• **QUOTED PASSAGE**
Hosts drop out of Multicast Session on Partition switch



  • Hello,
    I’ve just deployed a multicast task to 12 devices in my first multicast test in a live environment.

    The 12 devices booted into fog fine, started the Multicast Deployment when they all joined and begun imaging the first Partition. It only took a couple of seconds, but when it switched the to 500GB main partition, 5 of the 12 Machines did not start deploying and instead are just sat on a blank partclone screen. The 7 Remaining Devices carried on with deployment.

    Advice on steps to fix this appreciated!

    I’m on Debian 9 Fog Version 1.5.5 imaging from a portable laptop using DNSMasq.


  • Developer

    @Critchleyb said in Hosts drop out of Multicast Session on Partition switch:

    Intel l219-V

    Maybe it really is a driver issue. Makes me wonder if other people have same problems. On the other hand you said that it would unicast to all PCs just fine, right?!

    I found this kind of old topic. It talks about i219-LM cards but I have heard about issues when offloading is enabled and drivers cannot handle it properly. As well here is another topic talking about disabling energy saving. So in the same script where you added the iperf stuff you might comment that and add the folling two lines to test:

    ethtool --offload eth0 gso off gro off tso off
    ethtool --set-eee eth0 eee off
    

    Then schedule a normal multicast task for your clients and see if it’s any better or even worse?!


  • Developer

    @Critchleyb I have thought about this a bit more. Most issues arise when you try to multicast across switches and even more across routers/subnets. This can be very hard to get to work properly if you’re not one of these network wizards. But you said you had the problem even when multicasting clients all being on the same switch. This rules out the switch from my point of view as all switches I have seen handle multicast within their own fabrics fairly well.

    You might want to test with iPerf to see if you get the same results. Using iPerf you might get a feeling of what’s going on in your network. For that edit /images/dev/postinitscripts/fog.postinit on your FOG server (be careful, this will be used by every client doing a task so better don’t do this in an environment where someone else might be using this FOG sever to deploy clients at the same time) to look like this:

    #!/bin/bash
    ## This file serves as a starting point to call your custom pre-imaging/post init loading scripts.

Lines of data:
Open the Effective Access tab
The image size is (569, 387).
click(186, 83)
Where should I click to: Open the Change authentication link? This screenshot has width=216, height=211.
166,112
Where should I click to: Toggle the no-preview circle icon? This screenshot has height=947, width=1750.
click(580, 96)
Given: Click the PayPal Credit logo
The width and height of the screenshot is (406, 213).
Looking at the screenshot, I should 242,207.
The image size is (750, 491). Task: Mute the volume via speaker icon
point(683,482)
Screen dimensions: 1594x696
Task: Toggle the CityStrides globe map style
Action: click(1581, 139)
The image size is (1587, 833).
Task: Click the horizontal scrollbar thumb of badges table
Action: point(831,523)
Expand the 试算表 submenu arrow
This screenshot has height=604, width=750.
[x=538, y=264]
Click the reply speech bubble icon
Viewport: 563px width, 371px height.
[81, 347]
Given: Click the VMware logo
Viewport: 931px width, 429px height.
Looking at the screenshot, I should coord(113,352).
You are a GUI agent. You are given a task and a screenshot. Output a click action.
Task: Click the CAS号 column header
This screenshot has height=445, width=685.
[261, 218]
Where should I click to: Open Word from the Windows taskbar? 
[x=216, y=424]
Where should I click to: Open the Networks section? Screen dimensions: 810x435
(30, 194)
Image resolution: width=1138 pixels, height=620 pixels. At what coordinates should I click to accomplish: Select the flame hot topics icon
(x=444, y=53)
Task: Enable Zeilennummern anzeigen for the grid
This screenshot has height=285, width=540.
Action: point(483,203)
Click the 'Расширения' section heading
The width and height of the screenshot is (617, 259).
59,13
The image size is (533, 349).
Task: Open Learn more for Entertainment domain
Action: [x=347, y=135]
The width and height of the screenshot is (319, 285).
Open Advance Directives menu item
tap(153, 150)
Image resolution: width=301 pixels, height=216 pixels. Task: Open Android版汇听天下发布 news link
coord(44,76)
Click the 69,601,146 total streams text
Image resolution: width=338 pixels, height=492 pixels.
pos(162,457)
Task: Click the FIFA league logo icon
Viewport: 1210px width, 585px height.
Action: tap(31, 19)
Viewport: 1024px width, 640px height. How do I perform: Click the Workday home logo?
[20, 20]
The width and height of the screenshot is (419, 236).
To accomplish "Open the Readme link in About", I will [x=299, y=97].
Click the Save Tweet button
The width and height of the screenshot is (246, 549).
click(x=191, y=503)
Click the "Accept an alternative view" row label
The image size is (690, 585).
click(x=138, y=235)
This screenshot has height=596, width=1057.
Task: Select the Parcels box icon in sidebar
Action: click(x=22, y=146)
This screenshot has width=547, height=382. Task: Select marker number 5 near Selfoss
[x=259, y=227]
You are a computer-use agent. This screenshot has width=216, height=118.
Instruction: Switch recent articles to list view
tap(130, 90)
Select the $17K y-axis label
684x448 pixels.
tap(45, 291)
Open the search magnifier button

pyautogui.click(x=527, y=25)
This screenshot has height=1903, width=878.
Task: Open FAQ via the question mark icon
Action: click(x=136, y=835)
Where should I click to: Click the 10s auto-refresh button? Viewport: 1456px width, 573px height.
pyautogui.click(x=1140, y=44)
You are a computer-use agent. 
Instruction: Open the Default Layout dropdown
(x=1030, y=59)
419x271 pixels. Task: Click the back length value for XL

• **PROBLEM SET**
A - Reproduce the part of the multicast thread that opens with the words containing "The 12 devices" and closes with "on with deployment.".
B - Answer these questions using the multicast thread:
(i) How many of the 12 machines failed to start deploying when the task moved to the 500GB main partition?
(ii) Which operating system and FOG version is the original poster running?
(iii) Which file on the FOG server does the developer suggest editing to test with iPerf?

• **CORRECT ANSWERS**
A -
The 12 devices booted into fog fine, started the Multicast Deployment when they all joined and begun imaging the first Partition. It only took a couple of seconds, but when it switched the to 500GB main partition, 5 of the 12 Machines did not start deploying and instead are just sat on a blank partclone screen. The 7 Remaining Devices carried on with deployment.

B -
(i) 5
(ii) Debian 9 with FOG version 1.5.5
(iii) /images/dev/postinitscripts/fog.postinit